[Rows drawn from a dataset]
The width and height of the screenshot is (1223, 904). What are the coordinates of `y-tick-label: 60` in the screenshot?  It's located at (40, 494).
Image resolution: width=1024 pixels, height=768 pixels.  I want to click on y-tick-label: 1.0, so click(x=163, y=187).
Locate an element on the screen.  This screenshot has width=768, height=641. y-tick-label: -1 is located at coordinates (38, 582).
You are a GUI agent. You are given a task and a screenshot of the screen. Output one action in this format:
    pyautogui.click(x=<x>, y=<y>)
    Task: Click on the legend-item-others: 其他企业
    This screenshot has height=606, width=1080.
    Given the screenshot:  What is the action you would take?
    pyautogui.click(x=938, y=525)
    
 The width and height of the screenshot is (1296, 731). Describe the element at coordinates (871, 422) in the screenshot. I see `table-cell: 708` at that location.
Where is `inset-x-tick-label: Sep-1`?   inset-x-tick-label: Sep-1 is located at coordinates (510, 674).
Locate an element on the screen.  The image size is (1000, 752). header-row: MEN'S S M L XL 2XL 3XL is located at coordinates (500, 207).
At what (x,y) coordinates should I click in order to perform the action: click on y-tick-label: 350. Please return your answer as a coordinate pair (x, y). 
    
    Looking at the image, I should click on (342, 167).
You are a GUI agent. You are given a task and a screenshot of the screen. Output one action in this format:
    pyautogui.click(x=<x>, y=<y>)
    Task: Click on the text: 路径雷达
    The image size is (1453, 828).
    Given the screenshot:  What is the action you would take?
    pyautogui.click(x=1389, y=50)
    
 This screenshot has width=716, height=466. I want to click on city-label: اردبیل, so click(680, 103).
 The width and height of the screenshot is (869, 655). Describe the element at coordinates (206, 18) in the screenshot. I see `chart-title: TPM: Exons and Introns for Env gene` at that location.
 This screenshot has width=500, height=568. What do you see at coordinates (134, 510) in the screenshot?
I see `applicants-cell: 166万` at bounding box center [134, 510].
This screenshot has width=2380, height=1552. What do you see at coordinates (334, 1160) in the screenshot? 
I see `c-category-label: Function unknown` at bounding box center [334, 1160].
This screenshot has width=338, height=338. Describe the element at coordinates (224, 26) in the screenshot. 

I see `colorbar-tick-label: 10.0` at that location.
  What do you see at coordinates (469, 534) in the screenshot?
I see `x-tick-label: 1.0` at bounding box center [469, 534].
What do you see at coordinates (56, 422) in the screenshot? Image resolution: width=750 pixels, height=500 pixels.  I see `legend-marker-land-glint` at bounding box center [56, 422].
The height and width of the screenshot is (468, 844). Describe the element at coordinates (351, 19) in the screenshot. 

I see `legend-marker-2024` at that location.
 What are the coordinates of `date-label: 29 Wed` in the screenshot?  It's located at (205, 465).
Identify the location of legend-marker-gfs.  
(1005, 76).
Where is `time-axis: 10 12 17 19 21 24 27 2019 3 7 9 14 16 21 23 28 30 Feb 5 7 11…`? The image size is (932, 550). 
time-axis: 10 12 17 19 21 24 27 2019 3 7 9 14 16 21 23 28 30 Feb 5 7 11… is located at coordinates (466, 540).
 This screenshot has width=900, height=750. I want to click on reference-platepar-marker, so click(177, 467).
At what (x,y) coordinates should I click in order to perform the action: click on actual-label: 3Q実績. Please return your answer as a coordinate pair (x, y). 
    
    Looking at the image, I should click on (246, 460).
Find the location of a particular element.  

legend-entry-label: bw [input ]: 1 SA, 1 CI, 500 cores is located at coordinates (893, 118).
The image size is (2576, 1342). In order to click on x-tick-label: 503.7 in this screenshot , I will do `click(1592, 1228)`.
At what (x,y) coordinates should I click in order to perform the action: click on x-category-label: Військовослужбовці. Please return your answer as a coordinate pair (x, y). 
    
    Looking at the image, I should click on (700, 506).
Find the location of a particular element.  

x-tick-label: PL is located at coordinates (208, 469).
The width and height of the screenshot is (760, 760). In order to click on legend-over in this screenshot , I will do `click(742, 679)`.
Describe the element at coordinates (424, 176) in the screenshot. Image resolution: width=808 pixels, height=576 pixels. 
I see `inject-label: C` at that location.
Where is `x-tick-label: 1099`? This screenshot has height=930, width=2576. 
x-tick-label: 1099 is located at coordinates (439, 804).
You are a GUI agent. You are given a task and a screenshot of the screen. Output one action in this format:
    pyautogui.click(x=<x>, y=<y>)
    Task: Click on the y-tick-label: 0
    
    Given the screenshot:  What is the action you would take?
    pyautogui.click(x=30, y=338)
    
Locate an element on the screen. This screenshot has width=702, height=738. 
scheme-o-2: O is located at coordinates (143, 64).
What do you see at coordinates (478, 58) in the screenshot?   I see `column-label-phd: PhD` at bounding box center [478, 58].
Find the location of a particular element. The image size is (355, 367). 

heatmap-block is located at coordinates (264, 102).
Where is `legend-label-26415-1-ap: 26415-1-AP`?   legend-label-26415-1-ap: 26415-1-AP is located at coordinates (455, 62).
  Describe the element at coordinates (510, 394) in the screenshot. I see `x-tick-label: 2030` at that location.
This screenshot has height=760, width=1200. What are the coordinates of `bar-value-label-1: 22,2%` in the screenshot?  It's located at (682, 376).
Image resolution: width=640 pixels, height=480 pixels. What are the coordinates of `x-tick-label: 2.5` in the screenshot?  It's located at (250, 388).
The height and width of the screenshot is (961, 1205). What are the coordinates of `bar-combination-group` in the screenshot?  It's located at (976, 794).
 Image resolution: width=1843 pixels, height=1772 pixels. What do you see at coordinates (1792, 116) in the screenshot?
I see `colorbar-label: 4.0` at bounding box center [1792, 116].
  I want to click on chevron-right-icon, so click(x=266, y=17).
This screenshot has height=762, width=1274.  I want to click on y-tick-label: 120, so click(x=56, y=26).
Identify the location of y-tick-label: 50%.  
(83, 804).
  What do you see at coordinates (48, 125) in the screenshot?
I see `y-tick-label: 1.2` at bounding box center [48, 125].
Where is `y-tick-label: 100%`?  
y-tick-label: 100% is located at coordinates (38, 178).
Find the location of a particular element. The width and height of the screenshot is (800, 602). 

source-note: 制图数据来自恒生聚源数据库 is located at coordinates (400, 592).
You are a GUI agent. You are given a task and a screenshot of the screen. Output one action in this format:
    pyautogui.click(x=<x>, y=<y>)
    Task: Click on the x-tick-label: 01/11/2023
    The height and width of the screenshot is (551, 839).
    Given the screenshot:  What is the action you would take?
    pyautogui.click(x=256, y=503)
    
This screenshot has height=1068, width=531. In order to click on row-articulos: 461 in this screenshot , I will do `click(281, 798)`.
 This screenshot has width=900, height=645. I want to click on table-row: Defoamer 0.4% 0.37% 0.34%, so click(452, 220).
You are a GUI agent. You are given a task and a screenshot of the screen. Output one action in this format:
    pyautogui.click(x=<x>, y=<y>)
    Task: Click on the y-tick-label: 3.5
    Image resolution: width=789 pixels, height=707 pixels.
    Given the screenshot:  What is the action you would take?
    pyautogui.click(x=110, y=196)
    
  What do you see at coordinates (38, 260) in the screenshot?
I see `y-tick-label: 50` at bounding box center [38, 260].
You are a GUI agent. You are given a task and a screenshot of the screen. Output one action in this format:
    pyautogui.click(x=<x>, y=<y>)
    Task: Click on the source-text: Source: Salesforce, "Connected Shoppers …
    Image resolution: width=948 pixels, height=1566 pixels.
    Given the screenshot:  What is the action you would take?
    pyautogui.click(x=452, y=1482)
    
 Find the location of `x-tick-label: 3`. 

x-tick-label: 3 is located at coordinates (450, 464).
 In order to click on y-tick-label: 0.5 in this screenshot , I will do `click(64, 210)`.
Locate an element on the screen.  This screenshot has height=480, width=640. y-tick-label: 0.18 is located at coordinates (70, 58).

**Job**
Please rewrite the rows above with "GUI agent" replaced by "interface agent", leaving everything else unchanged.

**Answer for the task**
The width and height of the screenshot is (1223, 904). What are the coordinates of `y-tick-label: 60` in the screenshot?  It's located at (40, 494).
Image resolution: width=1024 pixels, height=768 pixels.  I want to click on y-tick-label: 1.0, so click(x=163, y=187).
Locate an element on the screen.  This screenshot has width=768, height=641. y-tick-label: -1 is located at coordinates (38, 582).
You are a interface agent. You are given a task and a screenshot of the screen. Output one action in this format:
    pyautogui.click(x=<x>, y=<y>)
    Task: Click on the legend-item-others: 其他企业
    This screenshot has height=606, width=1080.
    Given the screenshot:  What is the action you would take?
    pyautogui.click(x=938, y=525)
    
 The width and height of the screenshot is (1296, 731). Describe the element at coordinates (871, 422) in the screenshot. I see `table-cell: 708` at that location.
Where is `inset-x-tick-label: Sep-1`?   inset-x-tick-label: Sep-1 is located at coordinates (510, 674).
Locate an element on the screen.  The image size is (1000, 752). header-row: MEN'S S M L XL 2XL 3XL is located at coordinates (500, 207).
At what (x,y) coordinates should I click in order to perform the action: click on y-tick-label: 350. Please return your answer as a coordinate pair (x, y). 
    
    Looking at the image, I should click on (342, 167).
You are a interface agent. You are given a task and a screenshot of the screen. Output one action in this format:
    pyautogui.click(x=<x>, y=<y>)
    Task: Click on the text: 路径雷达
    The image size is (1453, 828).
    Given the screenshot:  What is the action you would take?
    pyautogui.click(x=1389, y=50)
    
 This screenshot has width=716, height=466. I want to click on city-label: اردبیل, so click(680, 103).
 The width and height of the screenshot is (869, 655). Describe the element at coordinates (206, 18) in the screenshot. I see `chart-title: TPM: Exons and Introns for Env gene` at that location.
 This screenshot has width=500, height=568. What do you see at coordinates (134, 510) in the screenshot?
I see `applicants-cell: 166万` at bounding box center [134, 510].
This screenshot has width=2380, height=1552. What do you see at coordinates (334, 1160) in the screenshot? 
I see `c-category-label: Function unknown` at bounding box center [334, 1160].
This screenshot has width=338, height=338. Describe the element at coordinates (224, 26) in the screenshot. 

I see `colorbar-tick-label: 10.0` at that location.
  What do you see at coordinates (469, 534) in the screenshot?
I see `x-tick-label: 1.0` at bounding box center [469, 534].
What do you see at coordinates (56, 422) in the screenshot? Image resolution: width=750 pixels, height=500 pixels.  I see `legend-marker-land-glint` at bounding box center [56, 422].
The height and width of the screenshot is (468, 844). Describe the element at coordinates (351, 19) in the screenshot. 

I see `legend-marker-2024` at that location.
 What are the coordinates of `date-label: 29 Wed` in the screenshot?  It's located at (205, 465).
Identify the location of legend-marker-gfs.  
(1005, 76).
Where is `time-axis: 10 12 17 19 21 24 27 2019 3 7 9 14 16 21 23 28 30 Feb 5 7 11…`? The image size is (932, 550). 
time-axis: 10 12 17 19 21 24 27 2019 3 7 9 14 16 21 23 28 30 Feb 5 7 11… is located at coordinates (466, 540).
 This screenshot has width=900, height=750. I want to click on reference-platepar-marker, so click(177, 467).
At what (x,y) coordinates should I click in order to perform the action: click on actual-label: 3Q実績. Please return your answer as a coordinate pair (x, y). 
    
    Looking at the image, I should click on (246, 460).
Find the location of a particular element.  

legend-entry-label: bw [input ]: 1 SA, 1 CI, 500 cores is located at coordinates (893, 118).
The image size is (2576, 1342). In order to click on x-tick-label: 503.7 in this screenshot , I will do `click(1592, 1228)`.
At what (x,y) coordinates should I click in order to perform the action: click on x-category-label: Військовослужбовці. Please return your answer as a coordinate pair (x, y). 
    
    Looking at the image, I should click on (700, 506).
Find the location of a particular element.  

x-tick-label: PL is located at coordinates (208, 469).
The width and height of the screenshot is (760, 760). In order to click on legend-over in this screenshot , I will do `click(742, 679)`.
Describe the element at coordinates (424, 176) in the screenshot. Image resolution: width=808 pixels, height=576 pixels. 
I see `inject-label: C` at that location.
Where is `x-tick-label: 1099`? This screenshot has height=930, width=2576. 
x-tick-label: 1099 is located at coordinates (439, 804).
You are a interface agent. You are given a task and a screenshot of the screen. Output one action in this format:
    pyautogui.click(x=<x>, y=<y>)
    Task: Click on the y-tick-label: 0
    
    Given the screenshot:  What is the action you would take?
    pyautogui.click(x=30, y=338)
    
Locate an element on the screen. This screenshot has width=702, height=738. 
scheme-o-2: O is located at coordinates (143, 64).
What do you see at coordinates (478, 58) in the screenshot?   I see `column-label-phd: PhD` at bounding box center [478, 58].
Find the location of a particular element. The image size is (355, 367). 

heatmap-block is located at coordinates (264, 102).
Where is `legend-label-26415-1-ap: 26415-1-AP`?   legend-label-26415-1-ap: 26415-1-AP is located at coordinates (455, 62).
  Describe the element at coordinates (510, 394) in the screenshot. I see `x-tick-label: 2030` at that location.
This screenshot has height=760, width=1200. What are the coordinates of `bar-value-label-1: 22,2%` in the screenshot?  It's located at (682, 376).
Image resolution: width=640 pixels, height=480 pixels. What are the coordinates of `x-tick-label: 2.5` in the screenshot?  It's located at (250, 388).
The height and width of the screenshot is (961, 1205). What are the coordinates of `bar-combination-group` in the screenshot?  It's located at (976, 794).
 Image resolution: width=1843 pixels, height=1772 pixels. What do you see at coordinates (1792, 116) in the screenshot?
I see `colorbar-label: 4.0` at bounding box center [1792, 116].
  I want to click on chevron-right-icon, so click(x=266, y=17).
This screenshot has height=762, width=1274.  I want to click on y-tick-label: 120, so click(x=56, y=26).
Identify the location of y-tick-label: 50%.  
(83, 804).
  What do you see at coordinates (48, 125) in the screenshot?
I see `y-tick-label: 1.2` at bounding box center [48, 125].
Where is `y-tick-label: 100%`?  
y-tick-label: 100% is located at coordinates (38, 178).
Find the location of a particular element. The width and height of the screenshot is (800, 602). 

source-note: 制图数据来自恒生聚源数据库 is located at coordinates (400, 592).
You are a interface agent. You are given a task and a screenshot of the screen. Output one action in this format:
    pyautogui.click(x=<x>, y=<y>)
    Task: Click on the x-tick-label: 01/11/2023
    The height and width of the screenshot is (551, 839).
    Given the screenshot:  What is the action you would take?
    pyautogui.click(x=256, y=503)
    
This screenshot has height=1068, width=531. In order to click on row-articulos: 461 in this screenshot , I will do `click(281, 798)`.
 This screenshot has width=900, height=645. I want to click on table-row: Defoamer 0.4% 0.37% 0.34%, so click(452, 220).
You are a interface agent. You are given a task and a screenshot of the screen. Output one action in this format:
    pyautogui.click(x=<x>, y=<y>)
    Task: Click on the y-tick-label: 3.5
    Image resolution: width=789 pixels, height=707 pixels.
    Given the screenshot:  What is the action you would take?
    pyautogui.click(x=110, y=196)
    
  What do you see at coordinates (38, 260) in the screenshot?
I see `y-tick-label: 50` at bounding box center [38, 260].
You are a interface agent. You are given a task and a screenshot of the screen. Output one action in this format:
    pyautogui.click(x=<x>, y=<y>)
    Task: Click on the source-text: Source: Salesforce, "Connected Shoppers …
    Image resolution: width=948 pixels, height=1566 pixels.
    Given the screenshot:  What is the action you would take?
    pyautogui.click(x=452, y=1482)
    
 Find the location of `x-tick-label: 3`. 

x-tick-label: 3 is located at coordinates (450, 464).
 In order to click on y-tick-label: 0.5 in this screenshot , I will do `click(64, 210)`.
Locate an element on the screen.  This screenshot has height=480, width=640. y-tick-label: 0.18 is located at coordinates (70, 58).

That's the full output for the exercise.